Parkour Method’s third algorithm pulls in a complicated set of data: a user’s location on Earth, the time of day, the motion of the GPS satellite.
“We’re taking into account continuous movement between these objects,” said Zakas. It’s a “completely different way of looking at the world.”
Because it factors in more information, Parkour Method’s geolocation technology is accurate to a T, said Zakas. “It gives you a really nice momentary accurate snapshot of where a person is located.”
This time around, Parkour Method also changed how it pairs up geolocation signals to addresses. Instead of using building polygons, they started identifying locales by their entry point.
For an average user, locating a building’s center is “less relevant than being able to walk to the entrance of a building,” said Zakas.
And, because what you put in is what you get out, they also went back on the hunt for fresh business listings.
Parkour Method recently unveiled its latest feature at TechCrunch Disrupt: a new and improved database, containing more than 5 million commercial addresses across the country.


It’s the most up-to-date dataset that exists, said Zakas. “The data is completely cleaned up.”
Here’s another domain in which Parkour Method believes it has a head start: privacy.

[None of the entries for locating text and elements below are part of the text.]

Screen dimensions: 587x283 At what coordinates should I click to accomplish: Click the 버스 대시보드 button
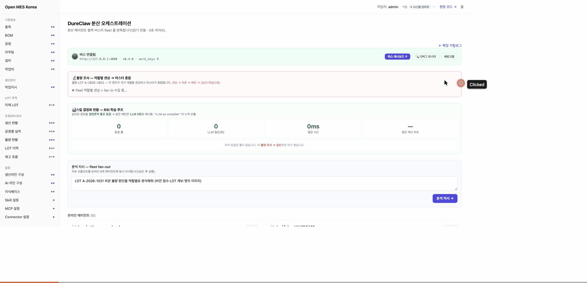click(397, 56)
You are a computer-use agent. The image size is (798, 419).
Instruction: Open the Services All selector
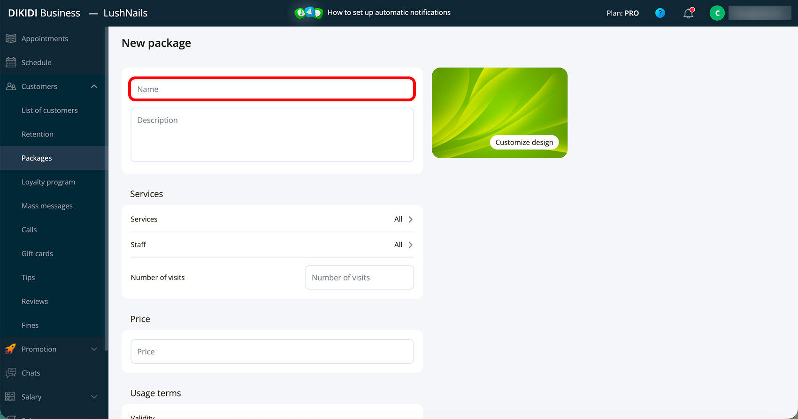[x=403, y=219]
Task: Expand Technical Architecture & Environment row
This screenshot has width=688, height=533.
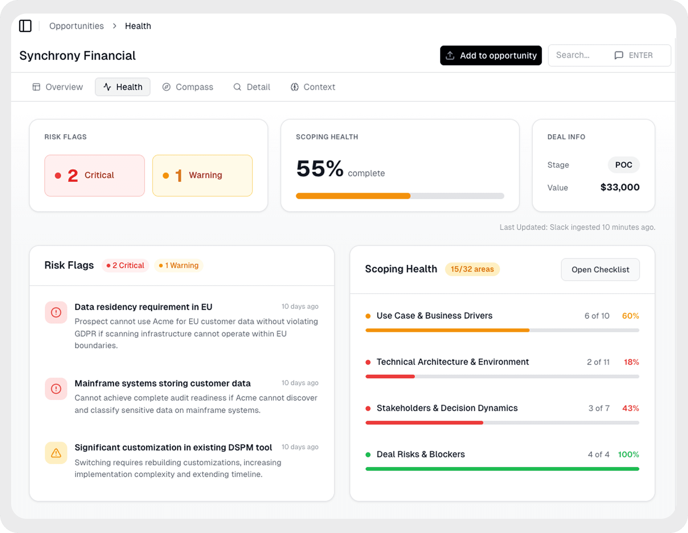Action: [x=452, y=362]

The startup only works with advertizing networks that agree to certain basic guidelines to protect customers’ personal information.
“The consumer should be able to opt out of any kind of data tracking,” said Zakas. When that lever is pulled, the networks are required to retroactively throw out the geolocation data they’ve amassed on the user.
With its four full-time and two part-time employees, Parkour Method is just trying to do one thing better than everyone else.
“The simplest technologies and the simplest products always win,” said Zakas.